→ WHAT THE EXERCISE ASKS
Swap "GUI agent" for "interface agent" wherever it occurs in the entries below. Reproduce everything else unchanged.

Entries from a dataset:
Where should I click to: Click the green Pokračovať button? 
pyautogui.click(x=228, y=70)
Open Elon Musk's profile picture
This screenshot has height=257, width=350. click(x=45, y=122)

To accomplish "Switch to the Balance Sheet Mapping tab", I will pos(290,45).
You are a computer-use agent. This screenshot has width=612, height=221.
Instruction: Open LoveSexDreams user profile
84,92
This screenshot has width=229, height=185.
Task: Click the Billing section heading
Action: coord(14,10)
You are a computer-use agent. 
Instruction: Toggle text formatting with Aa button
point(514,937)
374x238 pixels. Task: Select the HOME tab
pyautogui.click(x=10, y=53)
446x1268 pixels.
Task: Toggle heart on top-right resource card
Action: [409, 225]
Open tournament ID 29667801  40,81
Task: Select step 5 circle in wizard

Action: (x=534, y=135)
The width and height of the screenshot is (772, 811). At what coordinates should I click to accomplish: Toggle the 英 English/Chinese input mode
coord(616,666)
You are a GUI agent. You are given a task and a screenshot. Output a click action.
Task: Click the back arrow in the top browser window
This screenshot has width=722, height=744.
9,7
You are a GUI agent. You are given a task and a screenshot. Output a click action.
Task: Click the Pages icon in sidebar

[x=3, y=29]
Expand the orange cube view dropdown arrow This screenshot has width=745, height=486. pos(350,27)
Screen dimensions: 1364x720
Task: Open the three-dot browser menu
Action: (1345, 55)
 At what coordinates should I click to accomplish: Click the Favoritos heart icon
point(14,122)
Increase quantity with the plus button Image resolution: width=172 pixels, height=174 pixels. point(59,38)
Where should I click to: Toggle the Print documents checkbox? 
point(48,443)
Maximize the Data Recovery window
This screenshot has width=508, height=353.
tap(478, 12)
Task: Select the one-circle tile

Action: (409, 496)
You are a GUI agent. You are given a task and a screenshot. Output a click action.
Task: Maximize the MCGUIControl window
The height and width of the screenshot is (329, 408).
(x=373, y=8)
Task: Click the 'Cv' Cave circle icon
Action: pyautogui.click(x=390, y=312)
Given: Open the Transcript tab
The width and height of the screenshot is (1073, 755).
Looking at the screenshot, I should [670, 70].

→ SOLUTION TO THE EXERCISE
Where should I click to: Click the green Pokračovať button? 
pyautogui.click(x=228, y=70)
Open Elon Musk's profile picture
This screenshot has height=257, width=350. click(x=45, y=122)

To accomplish "Switch to the Balance Sheet Mapping tab", I will pos(290,45).
You are a computer-use agent. This screenshot has width=612, height=221.
Instruction: Open LoveSexDreams user profile
84,92
This screenshot has width=229, height=185.
Task: Click the Billing section heading
Action: coord(14,10)
You are a computer-use agent. 
Instruction: Toggle text formatting with Aa button
point(514,937)
374x238 pixels. Task: Select the HOME tab
pyautogui.click(x=10, y=53)
446x1268 pixels.
Task: Toggle heart on top-right resource card
Action: [409, 225]
Open tournament ID 29667801  40,81
Task: Select step 5 circle in wizard

Action: (x=534, y=135)
The width and height of the screenshot is (772, 811). At what coordinates should I click to accomplish: Toggle the 英 English/Chinese input mode
coord(616,666)
You are a interface agent. You are given a task and a screenshot. Output a click action.
Task: Click the back arrow in the top browser window
This screenshot has width=722, height=744.
9,7
You are a interface agent. You are given a task and a screenshot. Output a click action.
Task: Click the Pages icon in sidebar

[x=3, y=29]
Expand the orange cube view dropdown arrow This screenshot has width=745, height=486. pos(350,27)
Screen dimensions: 1364x720
Task: Open the three-dot browser menu
Action: (1345, 55)
 At what coordinates should I click to accomplish: Click the Favoritos heart icon
point(14,122)
Increase quantity with the plus button Image resolution: width=172 pixels, height=174 pixels. point(59,38)
Where should I click to: Toggle the Print documents checkbox? 
point(48,443)
Maximize the Data Recovery window
This screenshot has width=508, height=353.
tap(478, 12)
Task: Select the one-circle tile

Action: (409, 496)
You are a interface agent. You are given a task and a screenshot. Output a click action.
Task: Maximize the MCGUIControl window
The height and width of the screenshot is (329, 408).
(x=373, y=8)
Task: Click the 'Cv' Cave circle icon
Action: pyautogui.click(x=390, y=312)
Given: Open the Transcript tab
The width and height of the screenshot is (1073, 755).
Looking at the screenshot, I should [670, 70].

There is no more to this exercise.